> [What needs to be done]:
Reproduce exactly the lines from the top of the records below through the line holding "Given: Click the yellow".

^^^^

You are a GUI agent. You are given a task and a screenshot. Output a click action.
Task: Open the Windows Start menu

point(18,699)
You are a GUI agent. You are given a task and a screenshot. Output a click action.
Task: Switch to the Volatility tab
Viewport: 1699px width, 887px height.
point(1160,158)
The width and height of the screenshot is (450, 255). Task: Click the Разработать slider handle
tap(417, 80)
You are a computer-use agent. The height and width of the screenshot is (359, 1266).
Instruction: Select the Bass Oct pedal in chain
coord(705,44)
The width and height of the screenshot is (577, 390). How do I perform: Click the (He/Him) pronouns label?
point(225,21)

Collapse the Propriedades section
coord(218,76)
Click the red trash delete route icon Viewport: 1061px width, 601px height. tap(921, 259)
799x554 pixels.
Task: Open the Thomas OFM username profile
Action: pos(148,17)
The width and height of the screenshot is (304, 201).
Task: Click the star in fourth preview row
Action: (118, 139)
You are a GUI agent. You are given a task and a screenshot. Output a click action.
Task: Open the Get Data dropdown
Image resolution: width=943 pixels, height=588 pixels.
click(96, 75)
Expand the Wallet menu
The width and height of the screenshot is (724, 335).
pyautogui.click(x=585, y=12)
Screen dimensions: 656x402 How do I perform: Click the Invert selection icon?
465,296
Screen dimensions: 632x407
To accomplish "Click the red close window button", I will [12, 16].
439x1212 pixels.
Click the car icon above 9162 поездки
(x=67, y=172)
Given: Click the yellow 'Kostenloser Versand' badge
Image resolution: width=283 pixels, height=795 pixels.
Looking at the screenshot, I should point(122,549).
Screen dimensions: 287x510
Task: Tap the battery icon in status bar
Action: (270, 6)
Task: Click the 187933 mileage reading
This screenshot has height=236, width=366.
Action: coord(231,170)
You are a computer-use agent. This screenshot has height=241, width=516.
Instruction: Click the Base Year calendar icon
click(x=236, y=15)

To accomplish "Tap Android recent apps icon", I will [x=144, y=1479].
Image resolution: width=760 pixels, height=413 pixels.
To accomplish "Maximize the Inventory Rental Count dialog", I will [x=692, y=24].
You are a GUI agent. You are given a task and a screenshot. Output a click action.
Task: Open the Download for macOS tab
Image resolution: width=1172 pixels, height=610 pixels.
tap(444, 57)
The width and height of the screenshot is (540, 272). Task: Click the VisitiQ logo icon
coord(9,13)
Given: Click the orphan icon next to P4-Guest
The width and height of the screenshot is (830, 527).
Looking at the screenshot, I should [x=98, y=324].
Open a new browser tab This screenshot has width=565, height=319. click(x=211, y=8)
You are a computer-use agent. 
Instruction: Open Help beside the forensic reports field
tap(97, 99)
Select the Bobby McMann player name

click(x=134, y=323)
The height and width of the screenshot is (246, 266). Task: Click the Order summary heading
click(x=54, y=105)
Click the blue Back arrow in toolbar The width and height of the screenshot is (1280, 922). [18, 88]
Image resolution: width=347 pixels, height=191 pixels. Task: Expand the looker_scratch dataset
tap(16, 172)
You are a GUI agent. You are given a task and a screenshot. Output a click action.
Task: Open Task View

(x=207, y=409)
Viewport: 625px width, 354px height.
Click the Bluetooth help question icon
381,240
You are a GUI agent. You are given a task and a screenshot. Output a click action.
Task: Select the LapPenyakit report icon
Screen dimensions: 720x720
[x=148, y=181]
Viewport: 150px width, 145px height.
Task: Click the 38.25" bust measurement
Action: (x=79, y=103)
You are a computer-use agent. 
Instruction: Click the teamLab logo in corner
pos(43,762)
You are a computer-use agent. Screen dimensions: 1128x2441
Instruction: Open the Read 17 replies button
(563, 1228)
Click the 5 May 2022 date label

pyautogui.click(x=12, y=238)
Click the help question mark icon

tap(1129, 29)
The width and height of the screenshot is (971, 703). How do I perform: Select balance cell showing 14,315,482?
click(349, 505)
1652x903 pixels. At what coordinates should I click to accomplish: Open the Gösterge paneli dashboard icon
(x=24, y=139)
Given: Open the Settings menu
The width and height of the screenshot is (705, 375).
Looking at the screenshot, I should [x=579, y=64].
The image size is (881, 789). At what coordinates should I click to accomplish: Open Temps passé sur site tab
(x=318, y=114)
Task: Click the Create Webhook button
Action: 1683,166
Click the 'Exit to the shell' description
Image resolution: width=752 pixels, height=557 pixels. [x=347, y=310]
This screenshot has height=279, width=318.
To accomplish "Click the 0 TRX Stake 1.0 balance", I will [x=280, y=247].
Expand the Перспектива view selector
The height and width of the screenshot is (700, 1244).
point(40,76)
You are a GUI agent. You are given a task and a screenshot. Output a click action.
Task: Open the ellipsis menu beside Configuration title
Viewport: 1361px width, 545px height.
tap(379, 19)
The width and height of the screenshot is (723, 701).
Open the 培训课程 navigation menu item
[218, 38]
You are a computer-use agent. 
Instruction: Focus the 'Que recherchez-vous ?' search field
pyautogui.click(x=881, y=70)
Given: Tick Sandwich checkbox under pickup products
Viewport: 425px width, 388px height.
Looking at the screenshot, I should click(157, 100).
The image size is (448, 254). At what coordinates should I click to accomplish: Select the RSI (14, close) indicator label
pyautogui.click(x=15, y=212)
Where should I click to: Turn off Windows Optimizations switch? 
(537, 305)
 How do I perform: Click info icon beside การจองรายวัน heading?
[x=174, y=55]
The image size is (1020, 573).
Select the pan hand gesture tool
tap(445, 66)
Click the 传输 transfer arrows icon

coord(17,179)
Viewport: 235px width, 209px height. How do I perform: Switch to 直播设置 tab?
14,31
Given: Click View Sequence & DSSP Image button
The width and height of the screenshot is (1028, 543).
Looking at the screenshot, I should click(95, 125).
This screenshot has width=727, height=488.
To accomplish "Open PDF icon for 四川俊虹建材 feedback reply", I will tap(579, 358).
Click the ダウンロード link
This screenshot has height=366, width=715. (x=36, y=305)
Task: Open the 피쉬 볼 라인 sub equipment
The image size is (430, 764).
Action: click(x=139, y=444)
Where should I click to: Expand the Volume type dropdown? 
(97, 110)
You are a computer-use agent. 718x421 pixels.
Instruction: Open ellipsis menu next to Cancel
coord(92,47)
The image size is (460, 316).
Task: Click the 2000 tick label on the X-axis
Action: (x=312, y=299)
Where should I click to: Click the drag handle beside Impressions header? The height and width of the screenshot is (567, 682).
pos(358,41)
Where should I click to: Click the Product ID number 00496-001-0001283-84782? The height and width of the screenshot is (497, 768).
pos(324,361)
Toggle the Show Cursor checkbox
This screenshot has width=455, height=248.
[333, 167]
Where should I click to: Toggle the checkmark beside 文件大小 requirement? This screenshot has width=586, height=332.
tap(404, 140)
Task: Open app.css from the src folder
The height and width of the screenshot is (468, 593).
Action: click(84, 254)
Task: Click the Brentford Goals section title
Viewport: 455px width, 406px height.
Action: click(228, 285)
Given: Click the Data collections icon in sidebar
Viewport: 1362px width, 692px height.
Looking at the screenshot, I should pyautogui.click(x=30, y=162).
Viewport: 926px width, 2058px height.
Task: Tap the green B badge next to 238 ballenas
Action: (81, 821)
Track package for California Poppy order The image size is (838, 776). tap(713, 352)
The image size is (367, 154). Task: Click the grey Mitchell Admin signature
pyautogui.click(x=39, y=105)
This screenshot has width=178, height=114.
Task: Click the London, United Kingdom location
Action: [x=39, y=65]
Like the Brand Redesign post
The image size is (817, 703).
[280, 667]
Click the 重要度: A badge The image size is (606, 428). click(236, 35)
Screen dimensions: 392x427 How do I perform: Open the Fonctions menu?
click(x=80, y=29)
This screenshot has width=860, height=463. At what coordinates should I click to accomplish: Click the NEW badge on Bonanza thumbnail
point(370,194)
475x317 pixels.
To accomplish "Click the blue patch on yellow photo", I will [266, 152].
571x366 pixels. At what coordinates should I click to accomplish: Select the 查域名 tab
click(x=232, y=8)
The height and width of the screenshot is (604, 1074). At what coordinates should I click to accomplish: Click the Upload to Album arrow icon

^^^^

> [Result below]:
You are a GUI agent. You are given a task and a screenshot. Output a click action.
Task: Open the Windows Start menu

point(18,699)
You are a GUI agent. You are given a task and a screenshot. Output a click action.
Task: Switch to the Volatility tab
Viewport: 1699px width, 887px height.
point(1160,158)
The width and height of the screenshot is (450, 255). Task: Click the Разработать slider handle
tap(417, 80)
You are a computer-use agent. The height and width of the screenshot is (359, 1266).
Instruction: Select the Bass Oct pedal in chain
coord(705,44)
The width and height of the screenshot is (577, 390). How do I perform: Click the (He/Him) pronouns label?
point(225,21)

Collapse the Propriedades section
coord(218,76)
Click the red trash delete route icon Viewport: 1061px width, 601px height. tap(921, 259)
799x554 pixels.
Task: Open the Thomas OFM username profile
Action: pos(148,17)
The width and height of the screenshot is (304, 201).
Task: Click the star in fourth preview row
Action: (118, 139)
You are a GUI agent. You are given a task and a screenshot. Output a click action.
Task: Open the Get Data dropdown
Image resolution: width=943 pixels, height=588 pixels.
click(96, 75)
Expand the Wallet menu
The width and height of the screenshot is (724, 335).
pyautogui.click(x=585, y=12)
Screen dimensions: 656x402 How do I perform: Click the Invert selection icon?
465,296
Screen dimensions: 632x407
To accomplish "Click the red close window button", I will [12, 16].
439x1212 pixels.
Click the car icon above 9162 поездки
(x=67, y=172)
Given: Click the yellow 'Kostenloser Versand' badge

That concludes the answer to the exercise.